One of these? I loved this bike. It was super fast.


----------



## Uncle Cliffy (Jul 7, 2006)

Sounds like ATX maybe..? (They were called Giant ATX DH 1)


----------



## Raptordude (Mar 30, 2004)

The Giant DH (Non-Glory Series) had several issues, that most bikes made by Giant around that time also had.

For one thing, the linkage is complex, and wears out. The bearings wear out fast, and the linkage loosens up and wears down, creating a even more flexy and sloppy feeling rear end. Combine that with odd geo (The Head angle is weird) and hard to find parts should you break it, and the DH series is iffy.

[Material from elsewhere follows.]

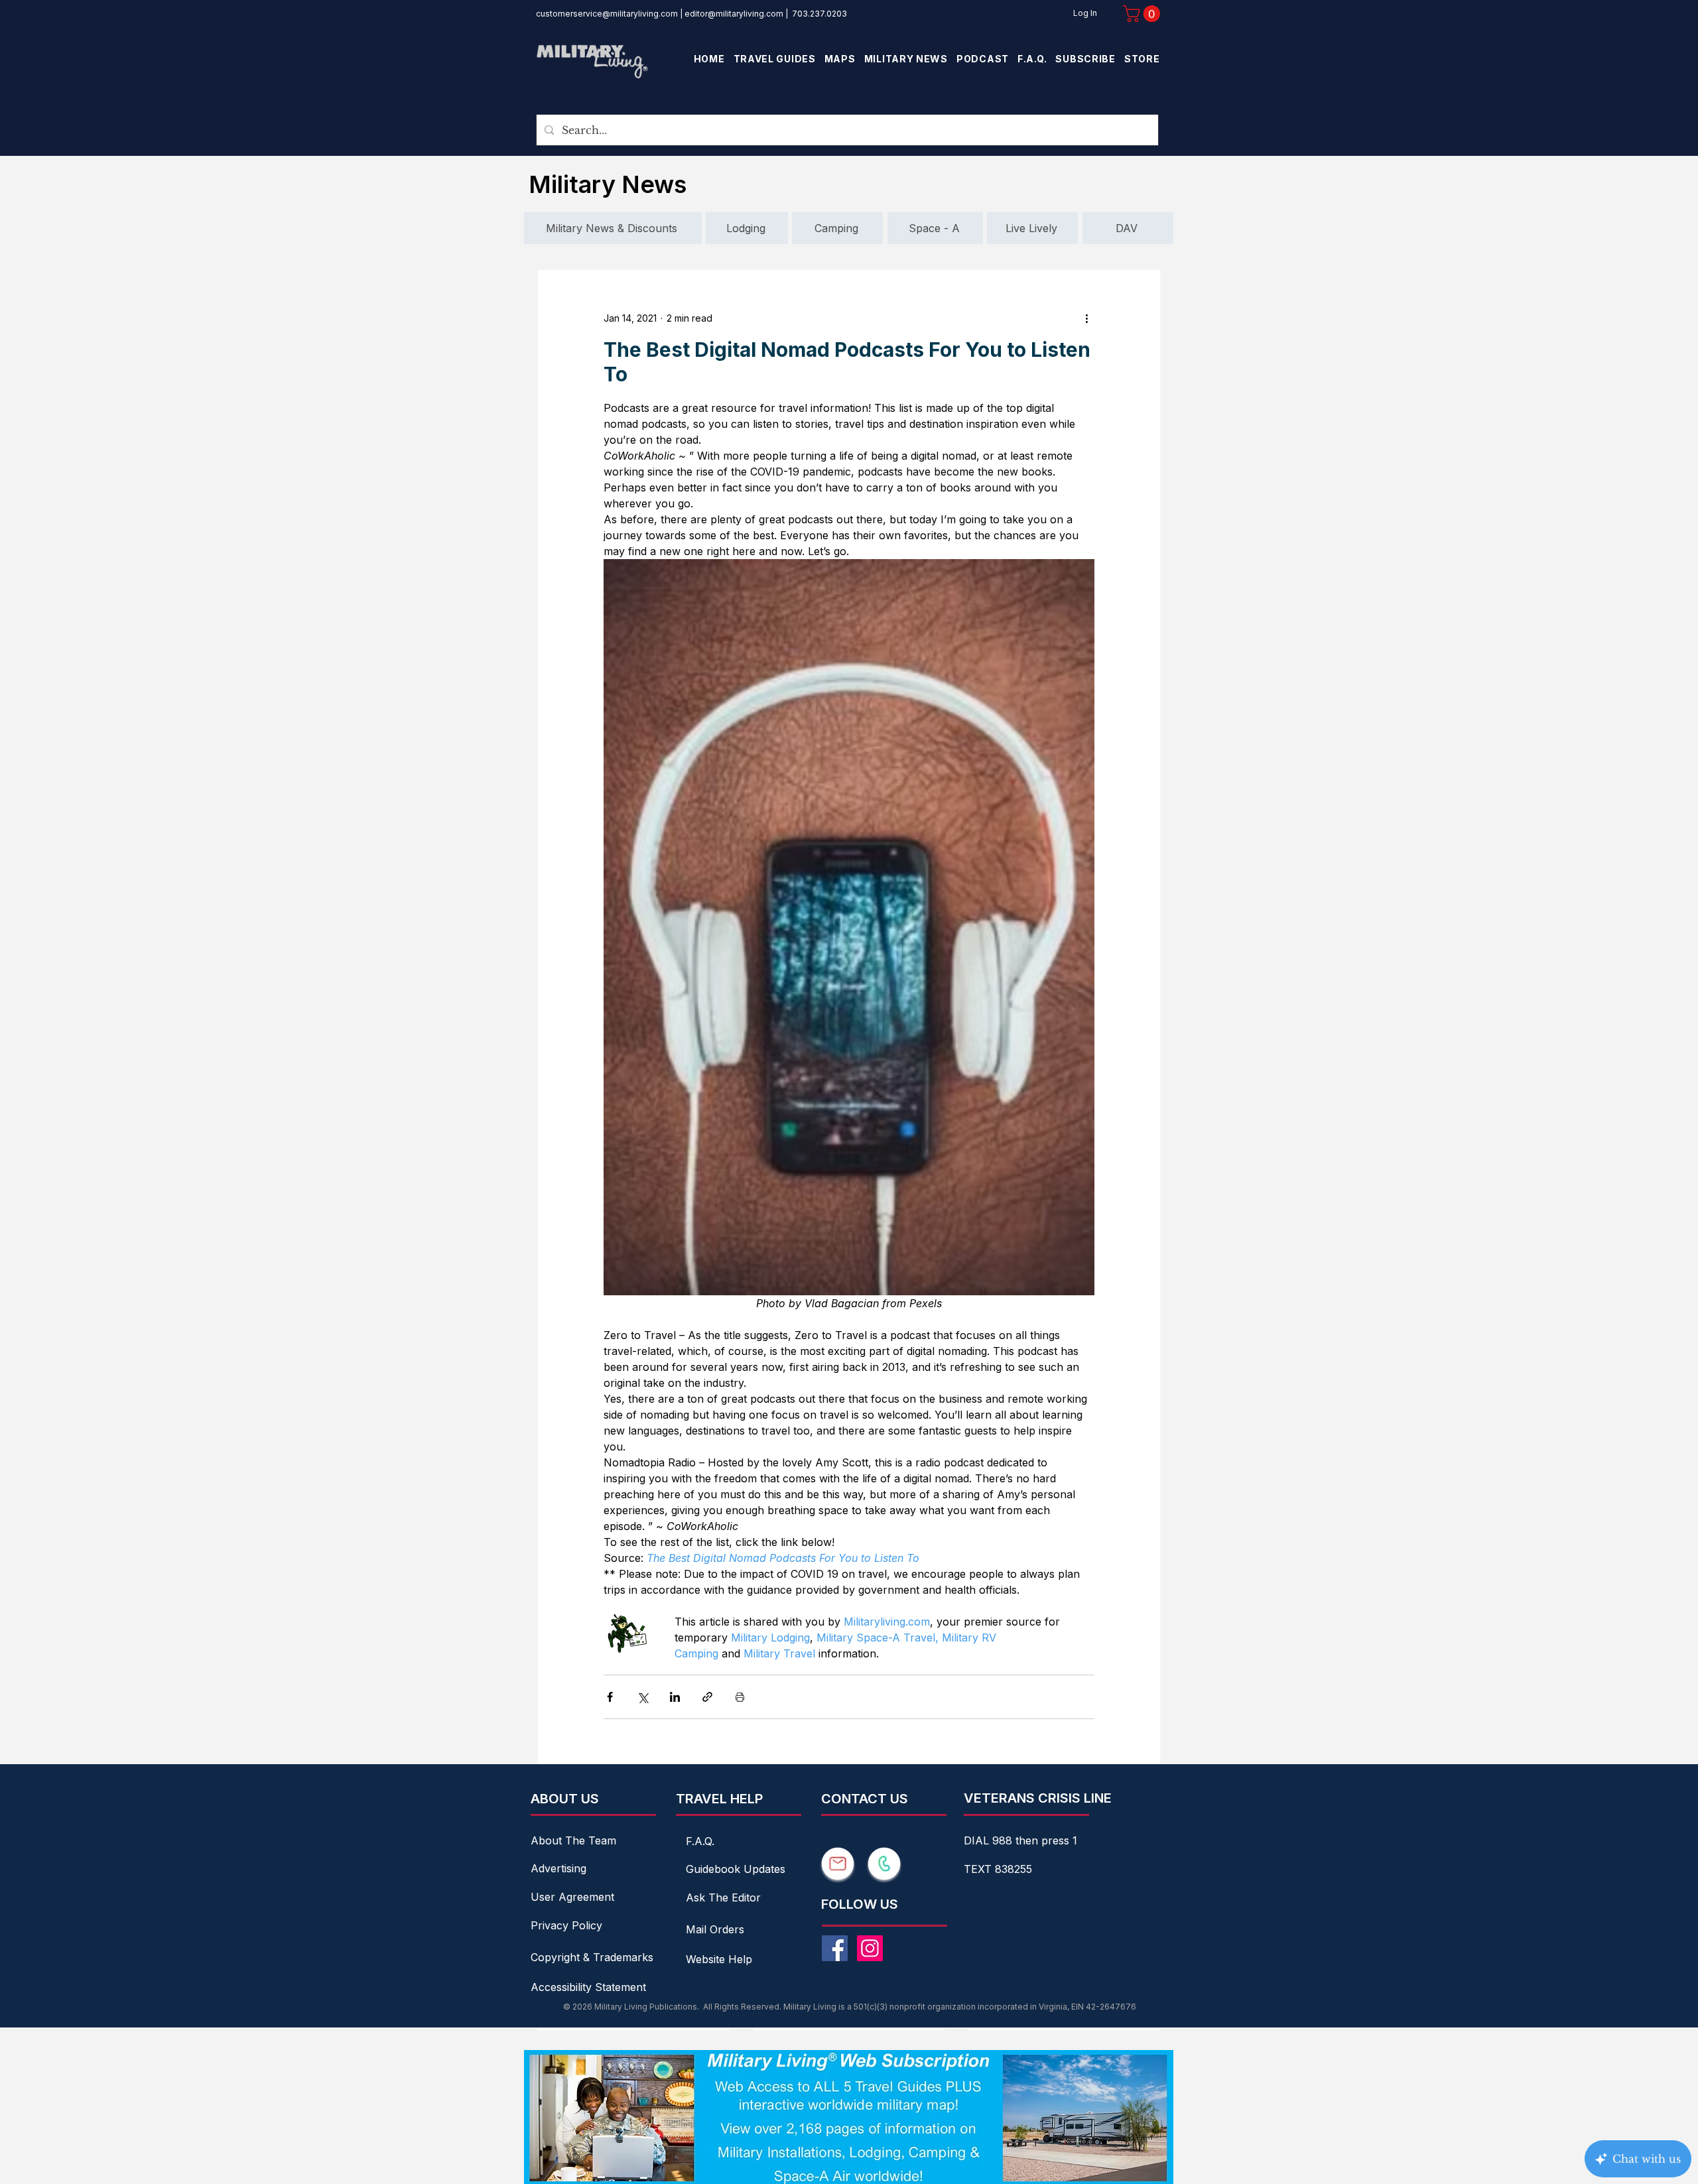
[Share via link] (707, 1697)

They ride pretty nice though, and have a simple design that looks attractive, but they have problems. There's a big reason why not a whole lot of people ride them anymore.


----------



## lewiey (Feb 9, 2008)

its the giant glory dh1, sorry about not giving it the correct name.

oh i havent heard about the bad linkage thing, ill take it into considerarion when i go and test ride it.


----------



## Hesh to Steel (Oct 2, 2007)

> oh i havent heard about the bad linkage thing, ill take it into considerarion when i go and test ride it.


The linkage issues he was referring to are NOT associated with the Glory, but with the older Giant DH bike posted above.


----------



## lewiey (Feb 9, 2008)

thats the 1


----------



## lewiey (Feb 9, 2008)

oh thats good


----------



## Raptordude (Mar 30, 2004)

Sorry for the confusion.

As for the Glory DH1 pictured above (The White/Grey Bike), so long as thats a Boxxer Team on there, that's a killer bike! (BB is a little high though).


----------



## lewiey (Feb 9, 2008)

thanks, thats good to know


----------



## Nut! (Nov 2, 2007)

The high BB means it is not so good around corners, but from everything I've heard is a well-pedaling flickable beast.


----------



## kamikazee ideki (Jul 2, 2007)

the fork is a boxxer race and the glory won the "budget" dh race bike comparo in an aussie mag


----------



## james_caswell (Sep 21, 2005)

I recently purchased a 07 glory dh0. its a great ride, its more expensive however the cost to performance ratio makes the buy worth it.


----------



## lewiey (Feb 9, 2008)

do u find cornering on the glory dh0 a bit harder??


----------



## james_caswell (Sep 21, 2005)

the DH0 corners great its has the abilty to be snapped side to side, and really sticks to the track. Remeber that the DH0 is Giant's team dh rig and has won at world cup races with only a few minor changes to its specs but keeping its geometry stock.


----------



## neverwalk (May 14, 2005)

The Glory's are super capable bikes. 
They pedal remarkably well, so for a pedaling DH course you'll hold your own, or even benefit. They feel very "balanced". In my opinion, the "high" bottom bracket is way more than offset by the overall low center of gravity, due to how and where the linkages and shock are positioned. This allows the bike to feel, as others have said, very flickable and nimble. 

An additional plus is that unlike some other VPP type designs, the Maestro system seems to bunny hop and loft a little better, it's not quite as "dead" as some of the others seem to feel. A very responsive design.


----------



## Raptordude (Mar 30, 2004)

kamikazee ideki said:


> the fork is a boxxer race and the glory won the "budget" dh race bike comparo in an aussie mag


I've actually heard that the Boxxer Race is one of the better low end DH forks. The lack of High Speed Compression adjustment may seem daunting at first, but I think the floodgate is set all the way open from the factor, which is what you want for DH.


----------